After years of paying tuition for the kids to attend Catholic School, Coach and I determined that we could no longer afford it.  Laddie was graduating and preparing for public high school, and Curly was about to enter the 4 year old preschool program.  With no end in sight to the tuition bills, we pulled the kids in August of 2012 and transferred to the public school.  Fortunately, our school district is outstanding, and we've had a great experience there.  The junior high is only three blocks from our home while the other building is a short drive away.  Since the transfer, I have never struggled to score my kids a ride when I am in a pinch.  Most of the time the junior high kids walk to school, but other parents are willing to pick my kids up in the morning or after school, if it is too cold to walk and I'm not home. 

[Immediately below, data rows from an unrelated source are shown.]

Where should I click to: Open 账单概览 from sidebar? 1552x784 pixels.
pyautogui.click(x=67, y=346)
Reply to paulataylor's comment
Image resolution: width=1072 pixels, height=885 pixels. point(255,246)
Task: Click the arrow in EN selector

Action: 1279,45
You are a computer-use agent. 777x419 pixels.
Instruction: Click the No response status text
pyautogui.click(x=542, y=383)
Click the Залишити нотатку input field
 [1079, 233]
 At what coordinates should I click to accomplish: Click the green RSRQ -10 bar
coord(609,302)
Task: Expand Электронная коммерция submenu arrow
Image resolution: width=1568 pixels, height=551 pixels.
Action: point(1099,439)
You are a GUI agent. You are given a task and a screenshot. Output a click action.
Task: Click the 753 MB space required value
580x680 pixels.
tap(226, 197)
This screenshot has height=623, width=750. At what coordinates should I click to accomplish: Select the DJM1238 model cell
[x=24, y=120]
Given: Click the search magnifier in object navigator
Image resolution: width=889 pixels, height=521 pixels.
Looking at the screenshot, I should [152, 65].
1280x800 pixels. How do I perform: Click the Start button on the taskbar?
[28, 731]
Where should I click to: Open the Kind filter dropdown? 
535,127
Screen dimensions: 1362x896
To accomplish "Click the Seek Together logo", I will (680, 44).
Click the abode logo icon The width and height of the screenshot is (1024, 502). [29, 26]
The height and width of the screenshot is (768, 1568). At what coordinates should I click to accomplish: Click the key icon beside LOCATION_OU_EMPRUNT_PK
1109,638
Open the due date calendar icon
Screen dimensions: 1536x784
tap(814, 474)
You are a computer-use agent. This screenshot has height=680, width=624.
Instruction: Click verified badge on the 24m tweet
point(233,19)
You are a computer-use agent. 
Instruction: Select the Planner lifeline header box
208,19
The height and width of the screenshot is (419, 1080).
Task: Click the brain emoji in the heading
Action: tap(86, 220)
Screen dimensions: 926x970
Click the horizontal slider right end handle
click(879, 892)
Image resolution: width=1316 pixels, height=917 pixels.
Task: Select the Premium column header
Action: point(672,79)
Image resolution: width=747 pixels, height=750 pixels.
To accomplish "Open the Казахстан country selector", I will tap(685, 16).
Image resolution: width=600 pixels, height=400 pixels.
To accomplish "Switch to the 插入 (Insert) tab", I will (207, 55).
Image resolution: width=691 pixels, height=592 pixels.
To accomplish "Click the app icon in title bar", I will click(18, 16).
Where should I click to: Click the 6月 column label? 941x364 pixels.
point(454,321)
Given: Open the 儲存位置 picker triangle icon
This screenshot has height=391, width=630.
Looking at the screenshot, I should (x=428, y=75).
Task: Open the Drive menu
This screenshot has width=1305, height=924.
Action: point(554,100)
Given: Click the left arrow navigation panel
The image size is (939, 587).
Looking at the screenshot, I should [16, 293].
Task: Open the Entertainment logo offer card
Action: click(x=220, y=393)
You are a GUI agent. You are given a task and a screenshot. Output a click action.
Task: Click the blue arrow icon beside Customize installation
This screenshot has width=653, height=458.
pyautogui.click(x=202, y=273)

Eddie is on three basketball teams.  (I must have been dazed and confused when I agreed to this nightmare.)  When practice ends for his school team, he can easily walk home, but he typically gets flagged down by another parent who drops him off at our door.  Two of his school buddies, Oliver and Ken, are on the school team with him and one of the travel teams as well.  Coach and I typically steer clear of travel teams, but Eddie is able to play on the team thanks in part to the willingness of Oliver and Ken's parents to help us transport him.  We drive to some of the practices and attend the games that work into our schedule, but these moms insist that with our hectic schedule they are happy to grab Eddie despite our inferior car pool involvement.  My guilt over not doing my share has been fueled by Eddie's teenage remarks that Oliver and Ken's moms drive him more than we do.  I have shared this issue with the both moms.  They only laugh and assure me that with two kids each and the close proximity we live to each other, they can handle giving Eddie a lift.  Oliver's mom pointed out that Oliver lives at home, but her daughter is away at college.  She insists that Oliver enjoys Eddie's company on the long drives to and from games.  I can't say enough about how kind and accommodating these women are to incorporate us into their car pool despite our weak return commitment. 

Someday my kids will be older.  Most of them will have their licenses.  College dorms will house some of them.  Reggie and Curly will be living at home requiring occasional rides.  At this juncture in my life, I predict that I will become known as the most dedicated car pool mama to ever operate a minivan.